Due to the rain, I have no pictures of our adventures in Jamaica.  Just rainy bus views.  What DID we do?  Well first we went kayaking in the liquid sunshine.  Liquid sunshine being the ocean there.  That gorgeous light aqua colored ocean that is baby bath warm.  The rain, was freezing.  Get to cold? Stick your arms and legs into the water.  The original plan was to kayak all the way to the Dunns River Falls.  But due to the rain the water was extremely choppy, so instead we kayaked around the harbor a bit, Mr. Man and I were not the most coordinated, but still super fast!  :)

After that we climbed onto a boat of sorts and zoomed(?) through the CHOPPY water to the falls.  It was a 15 minute ride in a boat with a motor and we bounced all over the place, so yes not kayaking it was a very good idea.  when we got there we went on another boat for lunch.  There was fruit punch and empanada type things that Jordan said were good but I wasn't feeling like eating, so I had nothing.  I did use the toilet on the boat......interesting experience.  Pump action for toilet flush... and no lock on the sort of door....and wet toilet paper....and nothing with which to wash hands or sanitize....
Then it was over to the falls.  Which was gorgeous.  Up the falls we went, as a "human chain" so that if someone slipped, you wouldn't fall and crack your head open.  You have to have water shoes/sandals with good traction.  I was quite pleased with how my sandals did, so here's a plug for

Ananias Sandals.  

Great grip and so comfortable, and did not fall apart at all despite actively being in water for hours  
Here are some pictures I 'borrowed' to give you an idea of what we did......

It took a very long time.  You go up and up and up.  And just when you think, okay, this must be the end, you keep going up.  THEN you see an exit sign, and a resort's deck and you think "Yay! We did it!"  But no, it keeps going.  And you are completely and utterly drenched at the end.  And it was raining, so there was no point in trying to towel off before getting back on the bus.

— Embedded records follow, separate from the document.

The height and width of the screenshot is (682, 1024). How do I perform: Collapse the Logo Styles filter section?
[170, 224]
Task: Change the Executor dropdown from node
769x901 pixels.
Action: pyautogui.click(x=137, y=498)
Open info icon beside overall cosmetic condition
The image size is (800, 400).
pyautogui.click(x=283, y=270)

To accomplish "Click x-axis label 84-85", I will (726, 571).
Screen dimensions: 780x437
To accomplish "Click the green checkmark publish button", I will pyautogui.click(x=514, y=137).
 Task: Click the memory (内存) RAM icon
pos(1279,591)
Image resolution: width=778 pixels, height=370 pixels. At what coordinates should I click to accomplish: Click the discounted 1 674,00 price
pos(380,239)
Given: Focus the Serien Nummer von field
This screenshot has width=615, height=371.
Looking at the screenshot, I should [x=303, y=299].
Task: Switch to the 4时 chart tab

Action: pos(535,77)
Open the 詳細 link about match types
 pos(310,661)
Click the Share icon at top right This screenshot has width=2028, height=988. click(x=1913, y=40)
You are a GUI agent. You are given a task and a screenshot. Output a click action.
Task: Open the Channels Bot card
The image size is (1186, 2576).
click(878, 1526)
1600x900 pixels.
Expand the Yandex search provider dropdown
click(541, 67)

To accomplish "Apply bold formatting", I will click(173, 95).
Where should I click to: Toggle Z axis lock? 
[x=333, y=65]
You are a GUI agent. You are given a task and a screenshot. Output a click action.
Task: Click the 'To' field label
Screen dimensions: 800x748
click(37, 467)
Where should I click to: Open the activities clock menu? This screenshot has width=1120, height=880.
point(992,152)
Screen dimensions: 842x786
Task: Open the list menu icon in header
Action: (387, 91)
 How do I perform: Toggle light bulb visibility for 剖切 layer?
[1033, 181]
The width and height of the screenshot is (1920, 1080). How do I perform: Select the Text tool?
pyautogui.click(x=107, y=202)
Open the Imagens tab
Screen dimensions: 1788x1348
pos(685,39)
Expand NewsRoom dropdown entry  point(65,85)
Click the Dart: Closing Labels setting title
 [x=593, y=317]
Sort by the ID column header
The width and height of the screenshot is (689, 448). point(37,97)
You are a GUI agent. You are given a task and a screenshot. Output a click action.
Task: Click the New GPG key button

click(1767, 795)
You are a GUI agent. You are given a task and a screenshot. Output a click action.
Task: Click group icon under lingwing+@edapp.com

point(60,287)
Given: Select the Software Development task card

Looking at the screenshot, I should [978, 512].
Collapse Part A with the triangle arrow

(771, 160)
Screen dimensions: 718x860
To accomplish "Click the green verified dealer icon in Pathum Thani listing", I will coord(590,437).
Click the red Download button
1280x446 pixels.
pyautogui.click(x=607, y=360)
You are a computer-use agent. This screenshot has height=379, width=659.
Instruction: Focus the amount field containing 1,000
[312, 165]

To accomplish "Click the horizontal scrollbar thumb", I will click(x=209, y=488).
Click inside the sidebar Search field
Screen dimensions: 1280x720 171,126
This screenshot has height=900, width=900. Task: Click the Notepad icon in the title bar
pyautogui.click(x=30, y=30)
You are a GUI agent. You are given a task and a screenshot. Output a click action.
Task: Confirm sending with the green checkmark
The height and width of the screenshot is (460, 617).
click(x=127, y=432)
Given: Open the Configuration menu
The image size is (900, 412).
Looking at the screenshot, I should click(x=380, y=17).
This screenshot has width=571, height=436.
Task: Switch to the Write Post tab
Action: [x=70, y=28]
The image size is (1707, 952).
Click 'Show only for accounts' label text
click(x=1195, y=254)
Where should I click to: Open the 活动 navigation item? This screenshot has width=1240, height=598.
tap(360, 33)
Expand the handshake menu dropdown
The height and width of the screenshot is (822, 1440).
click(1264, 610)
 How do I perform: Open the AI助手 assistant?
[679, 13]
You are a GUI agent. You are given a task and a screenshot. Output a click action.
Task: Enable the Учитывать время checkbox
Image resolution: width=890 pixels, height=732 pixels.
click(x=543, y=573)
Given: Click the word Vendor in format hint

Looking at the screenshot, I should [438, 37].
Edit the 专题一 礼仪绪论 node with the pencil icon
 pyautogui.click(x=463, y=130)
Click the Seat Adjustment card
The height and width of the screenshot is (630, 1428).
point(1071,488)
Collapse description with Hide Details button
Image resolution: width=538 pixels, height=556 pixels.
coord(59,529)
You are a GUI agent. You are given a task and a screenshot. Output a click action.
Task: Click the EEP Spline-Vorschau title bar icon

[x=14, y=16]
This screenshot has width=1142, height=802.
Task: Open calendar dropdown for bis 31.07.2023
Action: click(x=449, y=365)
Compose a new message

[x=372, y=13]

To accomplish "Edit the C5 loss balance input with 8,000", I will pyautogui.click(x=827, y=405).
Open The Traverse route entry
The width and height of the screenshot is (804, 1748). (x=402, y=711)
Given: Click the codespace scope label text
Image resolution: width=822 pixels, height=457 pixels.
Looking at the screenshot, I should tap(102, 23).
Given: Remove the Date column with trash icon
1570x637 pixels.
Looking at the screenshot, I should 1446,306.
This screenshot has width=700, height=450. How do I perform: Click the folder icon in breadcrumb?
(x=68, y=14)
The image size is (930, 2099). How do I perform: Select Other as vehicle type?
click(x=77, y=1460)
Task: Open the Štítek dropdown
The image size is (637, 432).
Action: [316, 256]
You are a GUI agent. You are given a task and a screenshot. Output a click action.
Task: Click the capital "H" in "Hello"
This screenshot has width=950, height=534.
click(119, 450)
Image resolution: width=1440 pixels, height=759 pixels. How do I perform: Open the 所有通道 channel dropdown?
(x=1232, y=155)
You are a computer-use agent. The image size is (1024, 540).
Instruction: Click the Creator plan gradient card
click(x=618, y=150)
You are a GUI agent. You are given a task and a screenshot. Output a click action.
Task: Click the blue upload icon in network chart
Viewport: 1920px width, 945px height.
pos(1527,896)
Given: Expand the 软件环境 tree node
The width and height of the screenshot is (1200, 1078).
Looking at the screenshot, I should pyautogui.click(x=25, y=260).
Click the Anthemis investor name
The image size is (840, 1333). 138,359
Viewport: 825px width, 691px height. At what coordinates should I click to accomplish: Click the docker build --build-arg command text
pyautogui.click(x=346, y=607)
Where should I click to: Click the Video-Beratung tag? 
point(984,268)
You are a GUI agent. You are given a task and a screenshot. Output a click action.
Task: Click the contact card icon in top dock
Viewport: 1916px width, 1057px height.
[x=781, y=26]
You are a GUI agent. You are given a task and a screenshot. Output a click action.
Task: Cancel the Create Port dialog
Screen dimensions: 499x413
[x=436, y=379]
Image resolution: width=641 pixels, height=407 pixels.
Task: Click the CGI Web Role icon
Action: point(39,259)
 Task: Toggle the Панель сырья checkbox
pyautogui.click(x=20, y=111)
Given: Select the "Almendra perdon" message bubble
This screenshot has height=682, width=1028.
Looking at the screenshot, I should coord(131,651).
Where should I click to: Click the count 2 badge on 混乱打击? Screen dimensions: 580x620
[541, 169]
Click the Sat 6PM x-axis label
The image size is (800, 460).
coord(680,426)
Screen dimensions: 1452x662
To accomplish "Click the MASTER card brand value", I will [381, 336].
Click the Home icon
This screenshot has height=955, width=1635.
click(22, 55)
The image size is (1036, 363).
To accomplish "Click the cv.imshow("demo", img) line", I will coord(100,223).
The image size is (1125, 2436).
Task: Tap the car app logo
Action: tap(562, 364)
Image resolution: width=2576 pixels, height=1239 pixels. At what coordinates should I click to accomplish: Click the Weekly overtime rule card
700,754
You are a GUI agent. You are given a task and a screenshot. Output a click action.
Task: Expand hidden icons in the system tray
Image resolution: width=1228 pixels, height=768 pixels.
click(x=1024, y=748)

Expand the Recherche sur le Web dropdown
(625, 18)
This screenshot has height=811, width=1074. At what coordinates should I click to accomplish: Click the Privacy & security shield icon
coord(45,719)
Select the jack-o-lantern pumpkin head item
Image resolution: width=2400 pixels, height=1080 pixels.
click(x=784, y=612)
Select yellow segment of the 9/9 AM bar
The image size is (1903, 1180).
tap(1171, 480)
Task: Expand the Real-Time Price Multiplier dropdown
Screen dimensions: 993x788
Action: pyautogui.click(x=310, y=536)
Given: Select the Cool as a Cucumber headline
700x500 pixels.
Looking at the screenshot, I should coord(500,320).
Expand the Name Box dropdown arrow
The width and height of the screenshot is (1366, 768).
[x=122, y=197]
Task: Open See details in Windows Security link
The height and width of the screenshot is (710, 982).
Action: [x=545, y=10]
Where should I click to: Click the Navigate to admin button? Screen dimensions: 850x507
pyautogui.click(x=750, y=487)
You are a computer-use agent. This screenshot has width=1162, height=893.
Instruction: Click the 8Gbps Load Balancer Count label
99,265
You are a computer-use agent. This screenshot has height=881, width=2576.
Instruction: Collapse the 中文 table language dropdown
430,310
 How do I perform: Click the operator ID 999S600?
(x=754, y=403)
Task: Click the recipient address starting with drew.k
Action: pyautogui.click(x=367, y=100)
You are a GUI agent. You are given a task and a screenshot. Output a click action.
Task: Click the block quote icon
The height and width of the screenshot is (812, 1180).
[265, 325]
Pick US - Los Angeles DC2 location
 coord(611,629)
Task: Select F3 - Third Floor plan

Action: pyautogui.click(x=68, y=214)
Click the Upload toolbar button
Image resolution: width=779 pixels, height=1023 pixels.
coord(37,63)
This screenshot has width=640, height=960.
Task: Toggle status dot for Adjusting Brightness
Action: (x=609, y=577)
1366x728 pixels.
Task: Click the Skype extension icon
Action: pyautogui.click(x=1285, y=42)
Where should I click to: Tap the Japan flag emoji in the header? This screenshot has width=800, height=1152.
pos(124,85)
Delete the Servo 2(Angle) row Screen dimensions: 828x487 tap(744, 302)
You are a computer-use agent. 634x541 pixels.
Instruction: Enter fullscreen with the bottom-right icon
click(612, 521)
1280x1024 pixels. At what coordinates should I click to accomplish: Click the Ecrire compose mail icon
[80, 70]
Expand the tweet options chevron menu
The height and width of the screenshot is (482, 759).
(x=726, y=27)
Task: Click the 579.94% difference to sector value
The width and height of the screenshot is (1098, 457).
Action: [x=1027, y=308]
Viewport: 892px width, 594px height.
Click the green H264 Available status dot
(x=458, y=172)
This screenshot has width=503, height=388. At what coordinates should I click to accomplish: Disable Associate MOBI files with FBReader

They have their own photographer and videographer through the thing and you can buy a dvd of it at the end.  So expect to sit on the bus for a while as they burn the dvd's real fast.  Which they will try to sell to you for $20 each and if you hold out, the price magically drops to 2/$15.   
Back to the port we went.  There are lots of shops, most selling jewelry or rum, tax and duty free.  We bought 3 wooden turtles.  One for each girl. 
Then we got back onto the boat to warm up and get dry. 
Goodbye Jamaica, you are super green and pretty and I'd be interested in seeing the non-tourist side of you.   With someone to fend off the hawkers and such.....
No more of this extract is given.